Les failles de l’appareil judiciaire criminel en matière de violences sexuelles

La preuve de la faiblesse de l’appareil judiciaire criminel, même dans des pays qui se targuent d’être progressistes en matière d’égalité des genres, n’est plus à fournir. La vaste majorité des violences sexuelles perpétrées, malgré leur illégalité avérée dans de nombreuses juridictions, demeurent impunies, voire décriminalisées. Ainsi, ce qu’il faut comprendre des mouvements tels que #MeToo est le message intrinsèque des survivantes de violences sexuelles qui exigent mieux de nous, collectivement. Nous devons faire front face à la culture du viol qui gangrène toutes les sociétés du monde, face à cette tendance sociétale à placer les victimes sur le banc des accusés, au sens propre comme figuré, tout en déresponsabilisant les agresseurs du même trait, du même souffle.

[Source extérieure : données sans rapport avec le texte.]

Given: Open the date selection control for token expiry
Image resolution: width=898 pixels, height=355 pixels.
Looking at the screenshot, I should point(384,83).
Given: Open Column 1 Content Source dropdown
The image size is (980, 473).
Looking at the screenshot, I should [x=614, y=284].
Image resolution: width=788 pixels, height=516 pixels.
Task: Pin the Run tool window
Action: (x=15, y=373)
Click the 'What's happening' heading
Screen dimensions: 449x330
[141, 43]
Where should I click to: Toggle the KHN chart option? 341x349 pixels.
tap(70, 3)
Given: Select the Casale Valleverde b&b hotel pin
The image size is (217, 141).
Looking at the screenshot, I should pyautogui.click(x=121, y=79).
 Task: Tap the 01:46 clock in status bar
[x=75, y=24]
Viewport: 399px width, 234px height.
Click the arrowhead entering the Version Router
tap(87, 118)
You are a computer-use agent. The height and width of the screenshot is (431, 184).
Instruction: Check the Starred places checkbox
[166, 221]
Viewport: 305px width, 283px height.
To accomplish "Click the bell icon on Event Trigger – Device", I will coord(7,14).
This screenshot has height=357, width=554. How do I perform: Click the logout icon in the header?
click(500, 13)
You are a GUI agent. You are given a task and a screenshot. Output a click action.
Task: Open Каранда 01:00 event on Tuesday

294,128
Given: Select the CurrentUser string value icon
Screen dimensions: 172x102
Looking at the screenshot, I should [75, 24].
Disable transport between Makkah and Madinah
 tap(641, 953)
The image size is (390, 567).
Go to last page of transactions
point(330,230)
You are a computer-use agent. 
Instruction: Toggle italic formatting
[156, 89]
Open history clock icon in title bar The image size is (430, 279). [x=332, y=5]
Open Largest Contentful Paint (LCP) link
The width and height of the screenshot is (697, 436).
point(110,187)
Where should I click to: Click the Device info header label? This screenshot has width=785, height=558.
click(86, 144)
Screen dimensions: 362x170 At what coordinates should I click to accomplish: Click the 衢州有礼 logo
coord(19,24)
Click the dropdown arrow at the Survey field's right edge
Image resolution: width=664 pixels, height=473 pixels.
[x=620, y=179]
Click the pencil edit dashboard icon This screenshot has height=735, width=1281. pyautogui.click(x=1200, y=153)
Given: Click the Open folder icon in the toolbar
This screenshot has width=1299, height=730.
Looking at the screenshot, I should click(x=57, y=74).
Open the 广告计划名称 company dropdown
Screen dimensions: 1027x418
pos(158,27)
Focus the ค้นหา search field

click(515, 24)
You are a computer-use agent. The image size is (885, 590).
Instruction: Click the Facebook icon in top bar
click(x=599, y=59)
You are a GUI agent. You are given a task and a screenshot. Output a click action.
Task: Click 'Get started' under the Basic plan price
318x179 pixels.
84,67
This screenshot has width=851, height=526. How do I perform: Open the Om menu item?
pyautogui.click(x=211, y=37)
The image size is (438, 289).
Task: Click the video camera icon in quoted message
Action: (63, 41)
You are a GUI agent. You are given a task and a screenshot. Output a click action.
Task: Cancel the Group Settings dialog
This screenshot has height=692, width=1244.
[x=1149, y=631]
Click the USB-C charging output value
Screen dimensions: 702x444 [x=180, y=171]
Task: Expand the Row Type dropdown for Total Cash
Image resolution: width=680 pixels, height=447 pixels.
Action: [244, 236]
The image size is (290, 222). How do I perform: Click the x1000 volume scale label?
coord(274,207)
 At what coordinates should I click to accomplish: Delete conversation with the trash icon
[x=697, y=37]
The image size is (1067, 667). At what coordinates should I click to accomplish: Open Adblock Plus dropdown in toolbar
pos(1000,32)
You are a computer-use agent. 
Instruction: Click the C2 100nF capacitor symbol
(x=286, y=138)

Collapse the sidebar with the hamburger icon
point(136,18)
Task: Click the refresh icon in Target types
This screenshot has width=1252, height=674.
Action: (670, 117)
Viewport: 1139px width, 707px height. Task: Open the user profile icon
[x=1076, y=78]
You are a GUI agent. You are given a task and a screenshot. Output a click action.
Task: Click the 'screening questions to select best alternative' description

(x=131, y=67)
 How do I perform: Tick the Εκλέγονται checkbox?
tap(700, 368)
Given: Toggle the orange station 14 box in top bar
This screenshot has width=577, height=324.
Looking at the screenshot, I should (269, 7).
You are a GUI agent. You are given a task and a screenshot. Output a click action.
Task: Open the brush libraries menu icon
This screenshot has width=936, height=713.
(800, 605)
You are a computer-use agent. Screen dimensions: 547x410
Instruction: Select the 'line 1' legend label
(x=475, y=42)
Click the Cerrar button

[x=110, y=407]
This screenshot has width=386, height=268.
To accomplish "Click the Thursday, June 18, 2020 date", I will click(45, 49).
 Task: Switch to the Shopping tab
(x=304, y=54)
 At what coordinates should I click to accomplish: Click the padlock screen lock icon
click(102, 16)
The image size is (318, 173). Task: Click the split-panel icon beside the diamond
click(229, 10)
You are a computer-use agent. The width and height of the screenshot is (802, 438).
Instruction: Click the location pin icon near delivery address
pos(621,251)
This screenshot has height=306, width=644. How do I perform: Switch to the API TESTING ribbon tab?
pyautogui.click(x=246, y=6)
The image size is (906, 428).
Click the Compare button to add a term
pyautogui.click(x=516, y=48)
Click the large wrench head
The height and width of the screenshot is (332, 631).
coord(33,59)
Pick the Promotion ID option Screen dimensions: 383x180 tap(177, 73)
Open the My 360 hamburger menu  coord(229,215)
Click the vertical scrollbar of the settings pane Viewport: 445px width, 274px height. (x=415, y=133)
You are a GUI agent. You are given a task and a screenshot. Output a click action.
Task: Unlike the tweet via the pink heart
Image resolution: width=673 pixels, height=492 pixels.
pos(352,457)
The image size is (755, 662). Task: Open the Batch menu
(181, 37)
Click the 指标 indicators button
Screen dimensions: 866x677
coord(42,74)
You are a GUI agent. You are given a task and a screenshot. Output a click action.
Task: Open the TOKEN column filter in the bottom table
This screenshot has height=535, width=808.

Ce qu’il faut comprendre des mouvements tels que #MeToo est le message intrinsèque des survivantes de violences sexuelles qui exigent mieux de nous, collectivement.

Au final, osons rêver que le Forum Génération Égalité sera l’occasion de réfléchir à des alternatives en matière de justice qui sauront ouvrir l’entonnoir de possibilités en matière de réparation pour les personnes survivantes, sans se limiter à l’arène judiciaire criminelle. Pour que chaque personne survivante puisse y trouver véritablement son compte dans le respect de ses besoins et de son autodétermination.

Cette tribune a été initialement publiée sur le site du Huffington Post.